[Stored items]
—————

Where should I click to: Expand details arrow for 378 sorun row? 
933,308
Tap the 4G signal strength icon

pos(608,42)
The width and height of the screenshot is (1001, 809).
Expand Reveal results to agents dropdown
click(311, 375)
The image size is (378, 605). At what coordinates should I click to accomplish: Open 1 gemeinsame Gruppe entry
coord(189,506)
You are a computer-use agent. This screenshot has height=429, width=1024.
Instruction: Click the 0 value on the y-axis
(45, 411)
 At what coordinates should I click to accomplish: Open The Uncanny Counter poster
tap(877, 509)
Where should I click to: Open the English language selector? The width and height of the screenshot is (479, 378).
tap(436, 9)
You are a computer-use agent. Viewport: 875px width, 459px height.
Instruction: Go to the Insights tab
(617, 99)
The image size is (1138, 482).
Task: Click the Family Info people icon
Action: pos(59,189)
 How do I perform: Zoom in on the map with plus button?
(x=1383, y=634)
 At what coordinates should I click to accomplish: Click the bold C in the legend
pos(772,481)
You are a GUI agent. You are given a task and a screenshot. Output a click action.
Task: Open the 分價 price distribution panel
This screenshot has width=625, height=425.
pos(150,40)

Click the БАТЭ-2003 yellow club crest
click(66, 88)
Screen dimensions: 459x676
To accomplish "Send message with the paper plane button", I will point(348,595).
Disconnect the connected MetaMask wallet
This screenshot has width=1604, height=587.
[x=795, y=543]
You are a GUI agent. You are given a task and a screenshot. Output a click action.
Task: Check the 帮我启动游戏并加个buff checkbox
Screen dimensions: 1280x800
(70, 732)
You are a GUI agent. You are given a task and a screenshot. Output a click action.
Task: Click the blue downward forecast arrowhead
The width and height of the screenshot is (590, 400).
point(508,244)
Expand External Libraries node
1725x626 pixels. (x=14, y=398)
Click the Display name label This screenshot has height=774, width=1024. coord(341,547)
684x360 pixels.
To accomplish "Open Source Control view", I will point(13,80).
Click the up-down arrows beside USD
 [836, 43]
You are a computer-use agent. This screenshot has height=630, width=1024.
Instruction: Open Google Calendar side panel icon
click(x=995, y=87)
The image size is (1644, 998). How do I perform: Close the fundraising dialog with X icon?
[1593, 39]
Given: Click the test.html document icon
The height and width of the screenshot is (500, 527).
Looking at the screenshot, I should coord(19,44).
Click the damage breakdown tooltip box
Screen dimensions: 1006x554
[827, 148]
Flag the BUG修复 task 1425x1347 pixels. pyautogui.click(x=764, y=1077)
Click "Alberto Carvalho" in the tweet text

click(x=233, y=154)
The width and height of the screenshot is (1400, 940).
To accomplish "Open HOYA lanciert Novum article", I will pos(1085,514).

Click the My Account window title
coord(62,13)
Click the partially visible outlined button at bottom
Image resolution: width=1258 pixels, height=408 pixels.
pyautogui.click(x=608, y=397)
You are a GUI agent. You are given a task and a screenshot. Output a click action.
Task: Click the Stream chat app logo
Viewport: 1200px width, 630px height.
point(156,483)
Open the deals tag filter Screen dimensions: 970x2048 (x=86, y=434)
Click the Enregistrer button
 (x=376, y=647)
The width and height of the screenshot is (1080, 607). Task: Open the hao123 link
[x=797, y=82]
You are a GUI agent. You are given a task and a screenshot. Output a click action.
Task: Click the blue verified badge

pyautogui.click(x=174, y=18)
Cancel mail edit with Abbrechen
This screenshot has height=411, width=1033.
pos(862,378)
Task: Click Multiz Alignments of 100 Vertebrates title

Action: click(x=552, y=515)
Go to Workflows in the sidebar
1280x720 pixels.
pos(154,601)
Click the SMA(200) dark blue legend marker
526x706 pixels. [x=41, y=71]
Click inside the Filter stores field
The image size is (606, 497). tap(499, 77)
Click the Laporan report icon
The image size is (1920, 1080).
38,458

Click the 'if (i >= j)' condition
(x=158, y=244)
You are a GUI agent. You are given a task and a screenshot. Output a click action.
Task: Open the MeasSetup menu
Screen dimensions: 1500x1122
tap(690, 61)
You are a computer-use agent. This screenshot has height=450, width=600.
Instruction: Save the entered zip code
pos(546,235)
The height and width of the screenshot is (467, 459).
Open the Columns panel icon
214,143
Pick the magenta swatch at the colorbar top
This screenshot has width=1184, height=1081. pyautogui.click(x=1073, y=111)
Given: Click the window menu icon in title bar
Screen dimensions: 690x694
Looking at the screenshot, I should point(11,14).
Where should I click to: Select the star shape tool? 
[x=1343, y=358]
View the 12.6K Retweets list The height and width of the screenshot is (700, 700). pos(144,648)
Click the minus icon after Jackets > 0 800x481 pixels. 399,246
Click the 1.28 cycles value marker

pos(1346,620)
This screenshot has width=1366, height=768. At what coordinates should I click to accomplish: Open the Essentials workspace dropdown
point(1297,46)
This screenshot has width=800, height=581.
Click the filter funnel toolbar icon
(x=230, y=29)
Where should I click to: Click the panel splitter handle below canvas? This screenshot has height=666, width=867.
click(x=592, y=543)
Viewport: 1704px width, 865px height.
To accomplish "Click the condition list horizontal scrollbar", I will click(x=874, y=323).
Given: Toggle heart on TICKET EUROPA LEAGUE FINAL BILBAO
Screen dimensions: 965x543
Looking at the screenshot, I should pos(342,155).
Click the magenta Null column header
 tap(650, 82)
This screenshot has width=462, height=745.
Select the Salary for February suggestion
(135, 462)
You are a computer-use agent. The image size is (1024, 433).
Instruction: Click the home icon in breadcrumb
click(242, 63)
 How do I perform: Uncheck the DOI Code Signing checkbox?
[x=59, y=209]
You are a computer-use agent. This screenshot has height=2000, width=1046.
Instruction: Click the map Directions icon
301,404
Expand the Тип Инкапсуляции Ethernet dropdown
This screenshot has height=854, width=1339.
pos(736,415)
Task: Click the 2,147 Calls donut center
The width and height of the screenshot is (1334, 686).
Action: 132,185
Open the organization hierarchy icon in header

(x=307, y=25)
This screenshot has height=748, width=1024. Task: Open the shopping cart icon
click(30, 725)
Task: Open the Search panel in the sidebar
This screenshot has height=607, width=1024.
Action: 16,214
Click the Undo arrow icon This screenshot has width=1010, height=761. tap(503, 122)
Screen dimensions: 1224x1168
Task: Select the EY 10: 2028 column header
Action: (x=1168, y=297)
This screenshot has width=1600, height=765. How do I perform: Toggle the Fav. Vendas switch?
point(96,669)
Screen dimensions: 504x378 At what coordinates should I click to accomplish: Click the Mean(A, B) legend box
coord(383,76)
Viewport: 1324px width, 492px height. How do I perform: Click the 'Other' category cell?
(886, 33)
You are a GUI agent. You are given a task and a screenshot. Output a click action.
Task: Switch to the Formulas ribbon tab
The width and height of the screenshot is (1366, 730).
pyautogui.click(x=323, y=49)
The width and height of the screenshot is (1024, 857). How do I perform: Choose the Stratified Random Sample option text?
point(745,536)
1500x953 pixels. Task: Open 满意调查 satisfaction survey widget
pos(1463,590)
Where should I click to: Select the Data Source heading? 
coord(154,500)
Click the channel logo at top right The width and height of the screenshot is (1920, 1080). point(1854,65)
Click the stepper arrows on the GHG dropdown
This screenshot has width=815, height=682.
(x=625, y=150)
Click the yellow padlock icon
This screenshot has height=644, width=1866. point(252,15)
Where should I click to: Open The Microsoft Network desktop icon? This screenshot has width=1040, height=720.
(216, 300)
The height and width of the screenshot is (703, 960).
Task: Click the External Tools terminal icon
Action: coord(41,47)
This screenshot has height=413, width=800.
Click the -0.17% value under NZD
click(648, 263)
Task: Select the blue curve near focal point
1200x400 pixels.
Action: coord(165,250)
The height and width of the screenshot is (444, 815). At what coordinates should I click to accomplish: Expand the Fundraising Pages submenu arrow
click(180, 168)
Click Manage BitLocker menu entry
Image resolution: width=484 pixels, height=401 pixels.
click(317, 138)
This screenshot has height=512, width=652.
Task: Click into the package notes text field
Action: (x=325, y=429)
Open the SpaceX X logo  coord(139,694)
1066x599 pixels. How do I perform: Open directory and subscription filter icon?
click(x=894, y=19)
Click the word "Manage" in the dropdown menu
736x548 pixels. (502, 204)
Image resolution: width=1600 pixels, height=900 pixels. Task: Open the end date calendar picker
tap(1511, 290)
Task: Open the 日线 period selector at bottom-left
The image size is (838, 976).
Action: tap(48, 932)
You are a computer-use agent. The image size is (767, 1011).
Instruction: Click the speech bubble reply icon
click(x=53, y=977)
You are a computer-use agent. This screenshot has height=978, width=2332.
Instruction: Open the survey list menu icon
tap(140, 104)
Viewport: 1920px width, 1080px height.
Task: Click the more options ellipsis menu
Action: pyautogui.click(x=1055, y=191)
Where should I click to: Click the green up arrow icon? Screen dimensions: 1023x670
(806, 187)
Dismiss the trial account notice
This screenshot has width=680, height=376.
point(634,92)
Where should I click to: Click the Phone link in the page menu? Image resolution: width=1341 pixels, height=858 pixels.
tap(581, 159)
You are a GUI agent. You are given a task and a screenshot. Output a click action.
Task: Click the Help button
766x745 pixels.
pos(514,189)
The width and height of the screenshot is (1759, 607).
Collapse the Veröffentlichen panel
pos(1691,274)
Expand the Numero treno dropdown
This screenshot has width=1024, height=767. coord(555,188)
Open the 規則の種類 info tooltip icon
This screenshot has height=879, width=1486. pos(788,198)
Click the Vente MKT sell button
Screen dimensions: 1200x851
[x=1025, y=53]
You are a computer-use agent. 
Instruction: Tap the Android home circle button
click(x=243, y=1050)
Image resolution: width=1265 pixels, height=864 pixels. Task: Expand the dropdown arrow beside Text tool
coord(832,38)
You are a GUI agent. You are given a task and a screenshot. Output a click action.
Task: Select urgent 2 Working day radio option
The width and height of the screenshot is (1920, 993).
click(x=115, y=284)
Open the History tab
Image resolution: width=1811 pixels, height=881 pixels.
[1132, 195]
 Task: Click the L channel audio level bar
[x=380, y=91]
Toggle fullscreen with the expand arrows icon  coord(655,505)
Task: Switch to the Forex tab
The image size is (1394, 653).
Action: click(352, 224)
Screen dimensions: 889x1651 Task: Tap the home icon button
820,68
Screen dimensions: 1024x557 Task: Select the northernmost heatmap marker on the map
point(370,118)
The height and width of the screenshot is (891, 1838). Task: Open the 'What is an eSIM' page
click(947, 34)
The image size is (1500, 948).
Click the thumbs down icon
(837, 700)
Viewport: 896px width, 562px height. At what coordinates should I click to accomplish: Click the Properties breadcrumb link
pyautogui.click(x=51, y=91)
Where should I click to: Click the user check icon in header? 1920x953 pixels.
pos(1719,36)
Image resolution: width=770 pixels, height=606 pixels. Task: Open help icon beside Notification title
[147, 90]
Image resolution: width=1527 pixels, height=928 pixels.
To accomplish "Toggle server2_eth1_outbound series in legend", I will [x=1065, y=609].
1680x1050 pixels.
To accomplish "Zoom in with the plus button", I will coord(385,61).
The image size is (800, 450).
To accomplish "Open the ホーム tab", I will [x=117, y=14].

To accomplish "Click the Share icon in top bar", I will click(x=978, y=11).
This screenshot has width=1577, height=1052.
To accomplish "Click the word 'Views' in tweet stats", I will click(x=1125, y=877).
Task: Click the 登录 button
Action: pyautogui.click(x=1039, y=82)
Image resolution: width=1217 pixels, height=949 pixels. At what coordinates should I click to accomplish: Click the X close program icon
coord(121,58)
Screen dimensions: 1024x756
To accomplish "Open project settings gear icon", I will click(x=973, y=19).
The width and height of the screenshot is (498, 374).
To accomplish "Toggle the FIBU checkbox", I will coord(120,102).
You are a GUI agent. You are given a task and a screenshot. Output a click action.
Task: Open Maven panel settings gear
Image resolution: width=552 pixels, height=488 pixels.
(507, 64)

—————

• [Problem statement]: Search the data above for the string "gear". Report every line where it is found.

• [Response below]:
To accomplish "Open project settings gear icon", I will click(x=973, y=19).
Task: Open Maven panel settings gear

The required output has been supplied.